When plaintiffs Jacqueline Huskey and Riian Wynn, who are Black, brought the claims, AI wasn’t yet the dominant public-policy story it became after late 2023. Since then, with a surge in litigation and scrutiny of automated claims-handling and underwriting algorithms, the case now looks more like an early bellwether than an isolated claim.
While State Farm denies the allegations, arguing that the lawsuit relies on unsupported allegations and that the plaintiffs failed to establish unlawful discrimination under federal housing law, the judge declined to dismiss the suit, and the case is ongoing.
Questions spread beyond one case
This scrutiny isn’t limited to State Farm. Health insurers like Cigna, Humana, and UnitedHealthcare have also faced lawsuits over “batch-denial” algorithms that allegedly denied thousands of claims instantly, without meaningful human oversight.
In a May 2021 letter to the National Association of Insurance Commissioners (NAIC), the Center for Economic & Social Justice challenged an AI model some insurers use to evaluate claims. The model relies on data sources “known to be biased against communities of color,” the center stated.
That same year, an independent polling company, YouGov, surveyed roughly 800 white and Black homeowners with State Farm insurance.

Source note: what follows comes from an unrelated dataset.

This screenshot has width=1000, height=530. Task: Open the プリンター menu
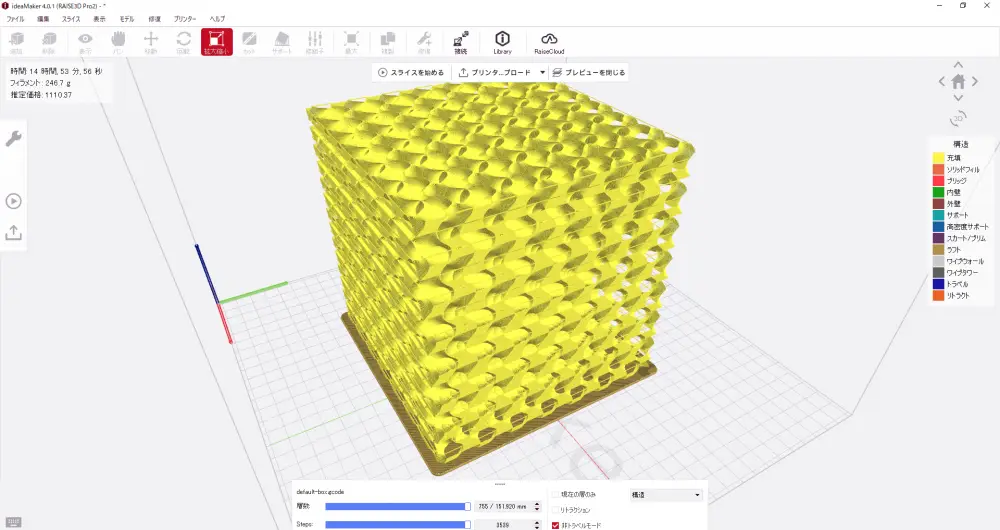(185, 19)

Pollsters found “large and statistically significant racial disparities between Black and white homeowners.” Disparities spanned the time it took insurers to pay claims, the amount of paperwork needed to process the claims, and the number of interactions policyholders had with insurance representatives.

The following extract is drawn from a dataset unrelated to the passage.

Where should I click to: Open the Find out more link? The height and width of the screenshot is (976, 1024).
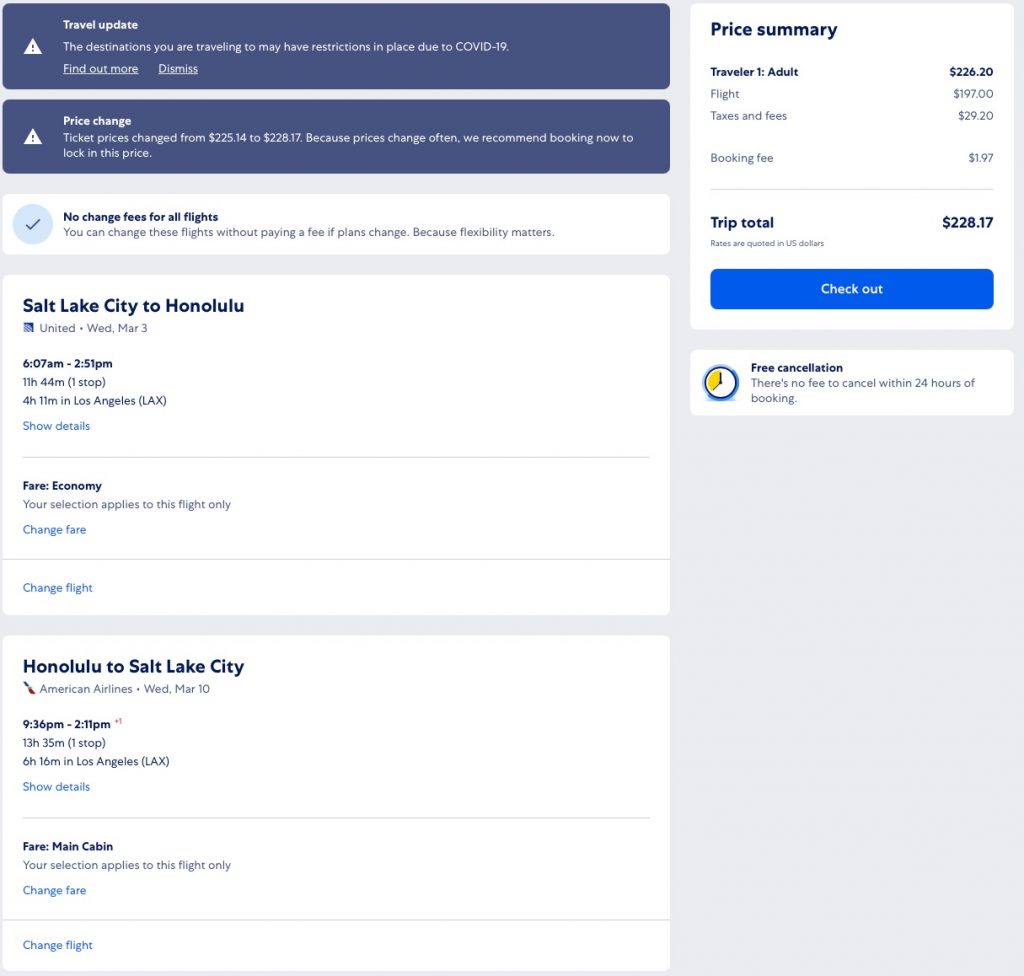100,69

What’s next? NAIC taking action
Without acknowledging the lawsuits and complaints, the NAIC said in April it launched a pilot program for its AI Systems Evaluation Tool. The program is designed to test a framework that state regulators can use to assess how insurance companies govern and manage the risks of artificial intelligence.
The NAIC says the tool will help regulators understand insurers’ AI governance while allowing them to explain their systems clearly. Currently, 12 states participate in the pilot: California, Colorado, Connecticut, Florida, Iowa, Louisiana, Maryland, Pennsylvania, Rhode Island, Vermont, Virginia, and Wisconsin.
The tool’s main goal is risk identification. It helps regulators decide whether an insurer’s use of AI is “safe” enough to leave alone or requires an investigation to protect consumers from unfair treatment.
Last year, the NAIC surveyed health insurers and found that 92% use or plan to use AI, and nearly one-third don’t regularly test their models for bias or discrimination. This survey acted as a trigger for the current pilot.
This “adoption without testing” led regulators to worry about a systemic “black-box” risk in which unfair outcomes could occur without insurers even realizing it. Regulators intend the evaluation tool to address three main gaps in AI oversight:
The “black-box” problem: Insurers can’t (or won’t) explain exactly how their AI systems make decisions. The tool creates a dialogue so insurers can clearly explain in terms that regulators understand.
Regulatory fragmentation: The tool standardizes the inquiry, making compliance more predictable for insurers operating in multiple states.
New risks (bias and drift): Standard audits aren’t designed to address AI risks such as “performance drift” (AI becoming less accurate over time) or “systemic bias.” The tool adds specific “health checks” to the audit process.
Following the pilot program, the NAIC plans to update the tool based on feedback in September and October 2026. The NAIC expects to officially adopt the finalized tool during the NAIC Fall National Meeting in November 2026.